OpenGL supports per-window double buffering. A double buffered window has two color buffers designated the front and the back buffer. The front buffer is the displayed buffer; the back buffer is used to compose the next image to be displayed. When a buffer swap is requested, the contents of the back buffer are logically transferred to the front buffer. Double buffering is very important for 3D since it enables smooth animation of rendered frames.
Hardware support obviates the expense of a physical data transfer and allows the buffer swap to be timed with the monitor's vertical retrace interval (when the CRT's gun is moving back to the top of the screen to begin scanning out the next frame of video). Timing the buffer swap with vertical retrace avoids a visual artifact known as tearing that occurs when the buffer swap occurs in the midst of the window being scanned to the monitor, getting a portion of the image from the old front buffer and a portion from the new front buffer.
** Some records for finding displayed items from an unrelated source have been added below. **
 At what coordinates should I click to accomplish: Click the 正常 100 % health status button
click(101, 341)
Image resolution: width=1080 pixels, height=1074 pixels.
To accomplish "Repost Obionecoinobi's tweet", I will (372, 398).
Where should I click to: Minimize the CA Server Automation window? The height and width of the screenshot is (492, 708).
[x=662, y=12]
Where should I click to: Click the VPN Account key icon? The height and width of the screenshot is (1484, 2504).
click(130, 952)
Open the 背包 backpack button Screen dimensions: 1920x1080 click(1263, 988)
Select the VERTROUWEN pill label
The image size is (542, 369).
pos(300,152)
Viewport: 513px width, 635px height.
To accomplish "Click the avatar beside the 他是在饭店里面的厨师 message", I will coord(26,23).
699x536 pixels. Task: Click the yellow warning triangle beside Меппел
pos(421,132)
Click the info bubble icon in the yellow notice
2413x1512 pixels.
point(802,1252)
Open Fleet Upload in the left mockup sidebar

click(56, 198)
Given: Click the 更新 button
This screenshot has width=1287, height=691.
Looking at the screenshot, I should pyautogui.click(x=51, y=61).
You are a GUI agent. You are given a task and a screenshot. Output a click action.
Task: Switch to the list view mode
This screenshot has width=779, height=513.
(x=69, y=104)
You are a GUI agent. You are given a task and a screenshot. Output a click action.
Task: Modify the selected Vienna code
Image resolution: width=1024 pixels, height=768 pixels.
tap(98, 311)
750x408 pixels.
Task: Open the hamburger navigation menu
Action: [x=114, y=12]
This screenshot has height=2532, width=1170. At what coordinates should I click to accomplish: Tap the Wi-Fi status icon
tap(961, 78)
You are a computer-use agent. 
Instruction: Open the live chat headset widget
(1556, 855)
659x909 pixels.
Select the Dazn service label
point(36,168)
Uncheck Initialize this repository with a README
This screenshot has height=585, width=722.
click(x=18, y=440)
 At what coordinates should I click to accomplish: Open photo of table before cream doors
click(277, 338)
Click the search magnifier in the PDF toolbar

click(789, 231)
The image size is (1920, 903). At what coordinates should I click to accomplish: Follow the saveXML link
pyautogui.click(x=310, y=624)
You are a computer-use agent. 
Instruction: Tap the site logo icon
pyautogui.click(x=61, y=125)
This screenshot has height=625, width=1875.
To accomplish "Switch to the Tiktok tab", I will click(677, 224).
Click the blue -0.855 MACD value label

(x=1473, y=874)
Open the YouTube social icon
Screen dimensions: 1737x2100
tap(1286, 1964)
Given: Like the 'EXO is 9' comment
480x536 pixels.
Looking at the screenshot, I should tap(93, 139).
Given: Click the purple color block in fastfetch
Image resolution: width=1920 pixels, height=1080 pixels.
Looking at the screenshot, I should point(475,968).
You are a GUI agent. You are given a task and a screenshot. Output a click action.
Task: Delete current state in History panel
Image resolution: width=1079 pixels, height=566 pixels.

Without hardware support, the back buffer is normally allocated from host memory. In this case, a buffer swap requires a copy from host memory to the frame buffer. It is also more difficult to synchronize with vertical retrace. Because rendering to off-screen memory normally makes it impossible to utilize graphics hardware acceleration, double buffering hardware is typical for 3D GTX-RD and GT-XRD systems.
Normally, hardware double buffering is implemented by dividing the frame buffer into two color buffers. For example, a 24-bit frame buffer when single buffered would support 12-bit double buffered windows. This introduces additional pixel formats, not only for 12-bit depth, also to describe which 12-bit buffer is currently considered the front buffer for specific windows.